## [Requirement]
Retype each line below precisely.

*** Opening The data ***

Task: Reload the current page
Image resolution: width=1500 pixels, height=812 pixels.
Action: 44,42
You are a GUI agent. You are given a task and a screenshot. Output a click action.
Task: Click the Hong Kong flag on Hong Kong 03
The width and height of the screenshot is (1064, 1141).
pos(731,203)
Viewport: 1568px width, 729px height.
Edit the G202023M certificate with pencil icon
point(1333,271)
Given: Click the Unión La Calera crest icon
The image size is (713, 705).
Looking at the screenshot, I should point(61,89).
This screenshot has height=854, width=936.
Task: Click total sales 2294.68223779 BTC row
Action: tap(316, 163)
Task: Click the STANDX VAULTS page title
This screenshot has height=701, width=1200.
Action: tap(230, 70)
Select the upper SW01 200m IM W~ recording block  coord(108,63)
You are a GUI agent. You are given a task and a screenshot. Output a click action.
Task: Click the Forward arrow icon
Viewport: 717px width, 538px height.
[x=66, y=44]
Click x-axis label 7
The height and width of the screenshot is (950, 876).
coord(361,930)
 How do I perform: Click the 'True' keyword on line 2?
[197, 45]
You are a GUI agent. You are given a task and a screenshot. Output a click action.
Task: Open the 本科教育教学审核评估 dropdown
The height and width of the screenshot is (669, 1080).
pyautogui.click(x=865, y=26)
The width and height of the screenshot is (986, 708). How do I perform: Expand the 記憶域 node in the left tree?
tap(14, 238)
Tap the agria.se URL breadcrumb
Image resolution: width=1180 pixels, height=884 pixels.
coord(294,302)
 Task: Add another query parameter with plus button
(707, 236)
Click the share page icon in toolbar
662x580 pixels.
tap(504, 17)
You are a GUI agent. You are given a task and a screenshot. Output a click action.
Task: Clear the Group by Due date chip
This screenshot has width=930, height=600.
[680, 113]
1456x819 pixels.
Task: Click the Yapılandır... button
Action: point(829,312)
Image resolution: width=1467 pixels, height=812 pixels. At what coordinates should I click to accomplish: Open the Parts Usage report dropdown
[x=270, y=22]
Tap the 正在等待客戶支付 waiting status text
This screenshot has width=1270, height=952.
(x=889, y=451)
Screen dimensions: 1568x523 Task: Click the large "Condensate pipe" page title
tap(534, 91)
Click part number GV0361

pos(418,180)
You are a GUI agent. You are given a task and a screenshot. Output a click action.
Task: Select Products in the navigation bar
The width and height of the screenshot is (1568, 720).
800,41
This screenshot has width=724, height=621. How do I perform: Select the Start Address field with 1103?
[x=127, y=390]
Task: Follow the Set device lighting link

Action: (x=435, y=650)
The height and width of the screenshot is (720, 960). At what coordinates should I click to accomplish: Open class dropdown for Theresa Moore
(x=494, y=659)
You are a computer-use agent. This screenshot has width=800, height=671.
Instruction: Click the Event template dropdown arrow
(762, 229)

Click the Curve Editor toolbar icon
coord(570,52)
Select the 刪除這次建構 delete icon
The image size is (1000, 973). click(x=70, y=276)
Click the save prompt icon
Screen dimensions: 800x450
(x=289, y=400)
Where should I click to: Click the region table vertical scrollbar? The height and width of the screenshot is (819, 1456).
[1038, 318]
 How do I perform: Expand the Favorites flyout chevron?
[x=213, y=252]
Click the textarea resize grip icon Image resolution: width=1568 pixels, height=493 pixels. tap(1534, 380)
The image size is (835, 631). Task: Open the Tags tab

*** Closing The data ***

## [Task solution]
Task: Reload the current page
Image resolution: width=1500 pixels, height=812 pixels.
Action: 44,42
You are a GUI agent. You are given a task and a screenshot. Output a click action.
Task: Click the Hong Kong flag on Hong Kong 03
The width and height of the screenshot is (1064, 1141).
pos(731,203)
Viewport: 1568px width, 729px height.
Edit the G202023M certificate with pencil icon
point(1333,271)
Given: Click the Unión La Calera crest icon
The image size is (713, 705).
Looking at the screenshot, I should point(61,89).
This screenshot has height=854, width=936.
Task: Click total sales 2294.68223779 BTC row
Action: tap(316, 163)
Task: Click the STANDX VAULTS page title
This screenshot has height=701, width=1200.
Action: tap(230, 70)
Select the upper SW01 200m IM W~ recording block  coord(108,63)
You are a GUI agent. You are given a task and a screenshot. Output a click action.
Task: Click the Forward arrow icon
Viewport: 717px width, 538px height.
[x=66, y=44]
Click x-axis label 7
The height and width of the screenshot is (950, 876).
coord(361,930)
 How do I perform: Click the 'True' keyword on line 2?
[197, 45]
You are a GUI agent. You are given a task and a screenshot. Output a click action.
Task: Open the 本科教育教学审核评估 dropdown
The height and width of the screenshot is (669, 1080).
pyautogui.click(x=865, y=26)
The width and height of the screenshot is (986, 708). How do I perform: Expand the 記憶域 node in the left tree?
tap(14, 238)
Tap the agria.se URL breadcrumb
Image resolution: width=1180 pixels, height=884 pixels.
coord(294,302)
 Task: Add another query parameter with plus button
(707, 236)
Click the share page icon in toolbar
662x580 pixels.
tap(504, 17)
You are a GUI agent. You are given a task and a screenshot. Output a click action.
Task: Clear the Group by Due date chip
This screenshot has width=930, height=600.
[680, 113]
1456x819 pixels.
Task: Click the Yapılandır... button
Action: point(829,312)
Image resolution: width=1467 pixels, height=812 pixels. At what coordinates should I click to accomplish: Open the Parts Usage report dropdown
[x=270, y=22]
Tap the 正在等待客戶支付 waiting status text
This screenshot has width=1270, height=952.
(x=889, y=451)
Screen dimensions: 1568x523 Task: Click the large "Condensate pipe" page title
tap(534, 91)
Click part number GV0361

pos(418,180)
You are a GUI agent. You are given a task and a screenshot. Output a click action.
Task: Select Products in the navigation bar
The width and height of the screenshot is (1568, 720).
800,41
This screenshot has width=724, height=621. How do I perform: Select the Start Address field with 1103?
[x=127, y=390]
Task: Follow the Set device lighting link

Action: (x=435, y=650)
The height and width of the screenshot is (720, 960). At what coordinates should I click to accomplish: Open class dropdown for Theresa Moore
(x=494, y=659)
You are a computer-use agent. This screenshot has width=800, height=671.
Instruction: Click the Event template dropdown arrow
(762, 229)

Click the Curve Editor toolbar icon
coord(570,52)
Select the 刪除這次建構 delete icon
The image size is (1000, 973). click(x=70, y=276)
Click the save prompt icon
Screen dimensions: 800x450
(x=289, y=400)
Where should I click to: Click the region table vertical scrollbar? The height and width of the screenshot is (819, 1456).
[1038, 318]
 How do I perform: Expand the Favorites flyout chevron?
[x=213, y=252]
Click the textarea resize grip icon Image resolution: width=1568 pixels, height=493 pixels. tap(1534, 380)
The image size is (835, 631). Task: Open the Tags tab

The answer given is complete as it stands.